While we stepped outside the kitchen and took turns hand grinding the coffee beans to powder, Germania and Maria began to cook the Pan de Yuca.  Germania decided to cook the bread in a special manner for a “different flavor”.  First, she placed the formed bread rolls into a large metal pot and placed that over a small wood fire. A jumble of burning branches were then loaded on top of its metal lid. I don’t know if it was this type of “dutch-oven” cooking method or the pig fat in the bread, but it was the most amazing bread I have ever had the pleasure to eat.  To be honest, I forget what else was for dinner besides that amazing Pan de Yuca and fresh field-to-table coffee.  

The truly memorable part of the evening was our after-dinner conversation with five of the cooperative members including Germania, her husband Ramiro, her daughter Lily, Franklin and his wife Maria. For hours we sat and discussed politics, the environment, geography, and ecotourism.  The sleepier I got, the more broken my Spanish verbal skills became, but Becky was asking all the same questions that were burning in my mind, so I was happy to listen.  Every word from every member of that cooperative, young and old, was out of love and care for the environment, working towards a prosperous future and a healthy Earth. They want to live sustainably to minimize their impact on the precious ecological biome in which they live, and preserve the cloud forests for future generations.  Unfortunately, these very forests are being targeted by gold and silver mining companies. While many citizens vehemently oppose the mining industry in the Intag Valley, the prospect of job creation is tantalizing to others. Despite the tensions, the El Rosal Cooperative continues to set the precedent and educate others on what it means to live sustainably.  I was so impressed. With a belly full of bread and a gratefulness for the experience we just shared, the three of us climbed into bed and fell asleep to the sounds of this magical forest.

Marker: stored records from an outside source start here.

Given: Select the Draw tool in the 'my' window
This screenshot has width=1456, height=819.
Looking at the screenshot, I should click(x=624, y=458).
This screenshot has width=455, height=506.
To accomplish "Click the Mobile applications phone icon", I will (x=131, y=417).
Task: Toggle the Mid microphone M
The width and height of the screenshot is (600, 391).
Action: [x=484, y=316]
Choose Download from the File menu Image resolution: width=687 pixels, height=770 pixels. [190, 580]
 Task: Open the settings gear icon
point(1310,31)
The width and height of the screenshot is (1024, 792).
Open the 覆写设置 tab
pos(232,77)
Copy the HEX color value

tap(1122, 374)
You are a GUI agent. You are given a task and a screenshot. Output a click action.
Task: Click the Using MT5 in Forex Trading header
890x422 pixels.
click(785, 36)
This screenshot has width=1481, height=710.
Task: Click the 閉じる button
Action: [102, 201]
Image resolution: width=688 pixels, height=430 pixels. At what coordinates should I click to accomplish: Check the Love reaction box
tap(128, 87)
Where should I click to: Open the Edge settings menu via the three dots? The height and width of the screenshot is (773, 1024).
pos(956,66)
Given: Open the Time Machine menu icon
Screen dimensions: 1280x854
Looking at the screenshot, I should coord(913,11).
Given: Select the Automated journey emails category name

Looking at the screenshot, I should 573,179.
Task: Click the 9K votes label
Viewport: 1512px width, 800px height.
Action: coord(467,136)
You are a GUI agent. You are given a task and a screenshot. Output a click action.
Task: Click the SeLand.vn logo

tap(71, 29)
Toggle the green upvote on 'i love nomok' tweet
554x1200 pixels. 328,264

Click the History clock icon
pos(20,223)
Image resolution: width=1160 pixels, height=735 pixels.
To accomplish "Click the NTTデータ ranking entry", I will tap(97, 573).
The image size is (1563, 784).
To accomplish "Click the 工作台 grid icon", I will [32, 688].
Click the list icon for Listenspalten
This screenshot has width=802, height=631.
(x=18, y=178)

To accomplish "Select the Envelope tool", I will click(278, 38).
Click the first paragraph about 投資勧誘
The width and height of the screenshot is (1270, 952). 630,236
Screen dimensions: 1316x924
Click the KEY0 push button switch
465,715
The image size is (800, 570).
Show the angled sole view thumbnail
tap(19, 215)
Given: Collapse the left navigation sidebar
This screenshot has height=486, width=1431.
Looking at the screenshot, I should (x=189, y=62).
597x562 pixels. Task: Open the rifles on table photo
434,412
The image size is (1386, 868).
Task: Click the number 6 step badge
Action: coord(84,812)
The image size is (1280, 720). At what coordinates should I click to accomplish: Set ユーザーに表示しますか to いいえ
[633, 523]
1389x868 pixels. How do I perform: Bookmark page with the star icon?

The following morning we woke and enjoyed another amazing breakfast of cheese empanadas. The coffee we ground the night before somehow tasted even better the second time around.  After breakfast, we finally got a glimpse of the soap laboratory that put this community cooperative on the map. Originally, it was the ladies of this community who learned how to cultivate and harvest aloe-vera, making an all-natural soap to sell.  With a newly-built laboratory, they also make shampoo and lotions, distributing these through vendors in other countries. Of course, we had to buy some to share! Then just like that, it was time for us to load up in a taxi and continue on our Ecuador adventures. 
I could go on and on about the El Rosal Community Cooperative – but instead I’ll just link in their website so you can take a look yourself: http://asociacionelrosal.org/  
and their Facebook Page: Finca Agroecológica El Rosal

Before we left, we introduced them to various travel and experience accommodation web sites such as Booking.Com and Airbnb.  I hope they expand their online presence so more people like me can experience this interesting and beautiful community. I’d give this eco-tourism lodge a 5-star rating for sure!